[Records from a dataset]
<<<<

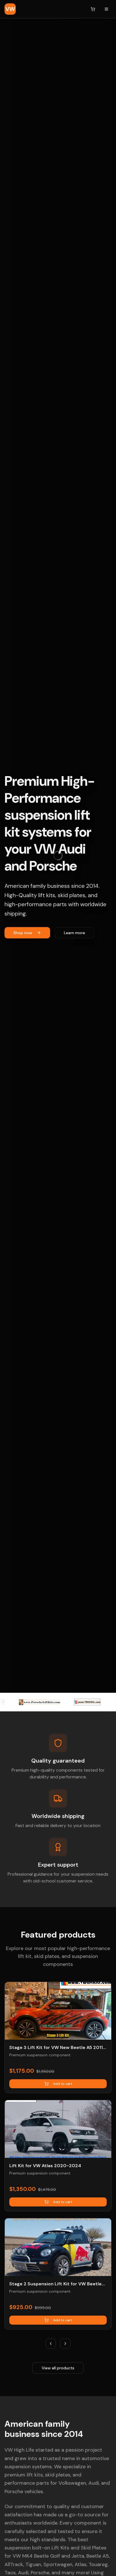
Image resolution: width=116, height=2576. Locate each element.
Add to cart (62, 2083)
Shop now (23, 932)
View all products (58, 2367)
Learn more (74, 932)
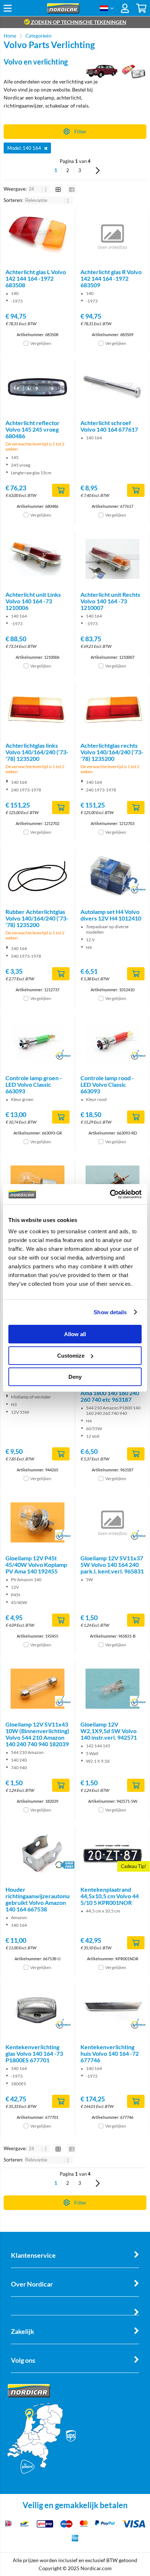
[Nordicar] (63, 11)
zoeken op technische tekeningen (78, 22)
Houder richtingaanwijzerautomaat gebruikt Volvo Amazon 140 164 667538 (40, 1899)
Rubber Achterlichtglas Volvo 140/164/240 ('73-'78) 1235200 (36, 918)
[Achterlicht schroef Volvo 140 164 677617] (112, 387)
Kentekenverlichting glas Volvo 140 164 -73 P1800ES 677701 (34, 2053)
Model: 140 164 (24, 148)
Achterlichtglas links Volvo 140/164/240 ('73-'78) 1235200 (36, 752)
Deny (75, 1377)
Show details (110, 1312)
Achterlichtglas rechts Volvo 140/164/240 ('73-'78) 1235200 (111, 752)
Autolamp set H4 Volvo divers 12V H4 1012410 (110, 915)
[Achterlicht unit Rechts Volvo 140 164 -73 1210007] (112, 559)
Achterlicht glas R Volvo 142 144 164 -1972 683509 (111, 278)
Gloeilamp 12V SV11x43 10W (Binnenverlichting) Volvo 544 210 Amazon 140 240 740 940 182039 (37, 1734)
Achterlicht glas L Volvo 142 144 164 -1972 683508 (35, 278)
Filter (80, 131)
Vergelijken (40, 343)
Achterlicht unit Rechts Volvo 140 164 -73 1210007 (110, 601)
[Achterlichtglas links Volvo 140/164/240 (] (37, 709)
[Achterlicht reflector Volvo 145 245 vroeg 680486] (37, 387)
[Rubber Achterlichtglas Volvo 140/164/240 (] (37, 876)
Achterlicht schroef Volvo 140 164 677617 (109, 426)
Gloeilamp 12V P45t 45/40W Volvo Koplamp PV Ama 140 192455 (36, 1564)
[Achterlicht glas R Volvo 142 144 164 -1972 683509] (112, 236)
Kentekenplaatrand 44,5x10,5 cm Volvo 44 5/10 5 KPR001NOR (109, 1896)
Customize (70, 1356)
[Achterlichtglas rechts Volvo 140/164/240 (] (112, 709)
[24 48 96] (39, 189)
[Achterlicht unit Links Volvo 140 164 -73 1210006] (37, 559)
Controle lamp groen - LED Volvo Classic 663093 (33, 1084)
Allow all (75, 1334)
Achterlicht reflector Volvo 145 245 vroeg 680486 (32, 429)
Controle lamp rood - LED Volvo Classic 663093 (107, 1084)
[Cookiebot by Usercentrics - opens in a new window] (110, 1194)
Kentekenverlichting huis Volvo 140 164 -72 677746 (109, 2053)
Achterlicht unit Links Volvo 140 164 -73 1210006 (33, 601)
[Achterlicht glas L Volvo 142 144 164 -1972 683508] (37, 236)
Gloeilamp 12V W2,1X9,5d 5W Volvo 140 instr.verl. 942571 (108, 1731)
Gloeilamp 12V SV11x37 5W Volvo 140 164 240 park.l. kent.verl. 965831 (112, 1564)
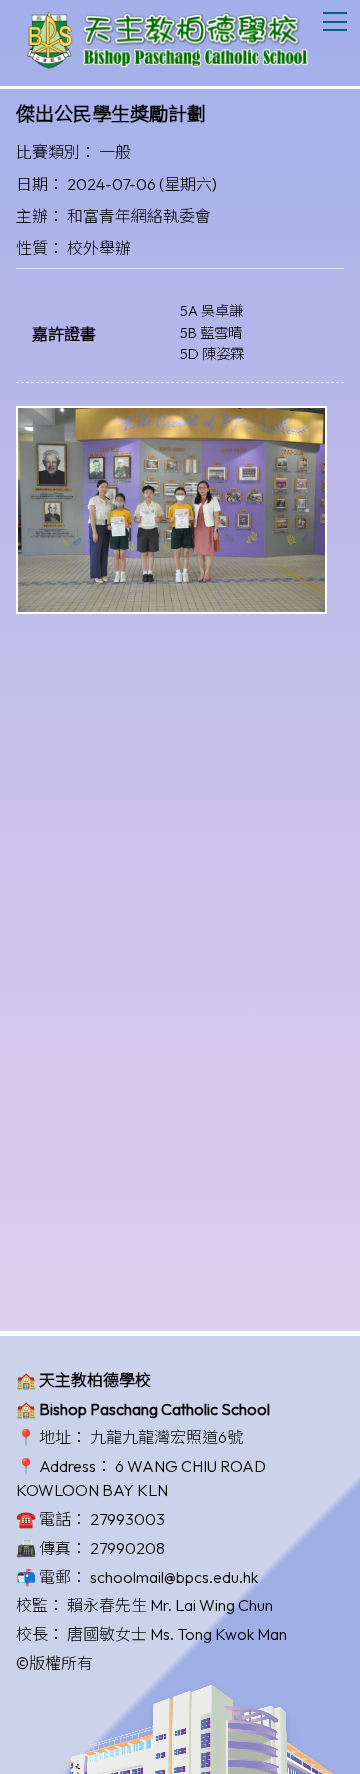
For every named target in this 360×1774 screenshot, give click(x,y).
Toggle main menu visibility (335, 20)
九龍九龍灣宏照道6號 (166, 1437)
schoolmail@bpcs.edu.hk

>>>>

Exercise:
The answer is the lines above between the line holding "Rubber Achterlichtglas Volvo 140/164/240 ('73-'78)" and the line holding "Achterlicht glas R Volvo 142 144 164 -1972 683509 (111, 278)", inclusive, each written out exactly, and no others.

Expected output:
Rubber Achterlichtglas Volvo 140/164/240 ('73-'78) 1235200 (36, 918)
[Achterlicht schroef Volvo 140 164 677617] (112, 387)
Kentekenverlichting glas Volvo 140 164 -73 P1800ES 677701 (34, 2053)
Model: 140 164 (24, 148)
Achterlichtglas links Volvo 140/164/240 ('73-'78) 1235200 (36, 752)
Deny (75, 1377)
Show details (110, 1312)
Achterlichtglas rechts Volvo 140/164/240 ('73-'78) 1235200 (111, 752)
Autolamp set H4 Volvo divers 12V H4 1012410 (110, 915)
[Achterlicht unit Rechts Volvo 140 164 -73 1210007] (112, 559)
Achterlicht glas R Volvo 142 144 164 -1972 683509 (111, 278)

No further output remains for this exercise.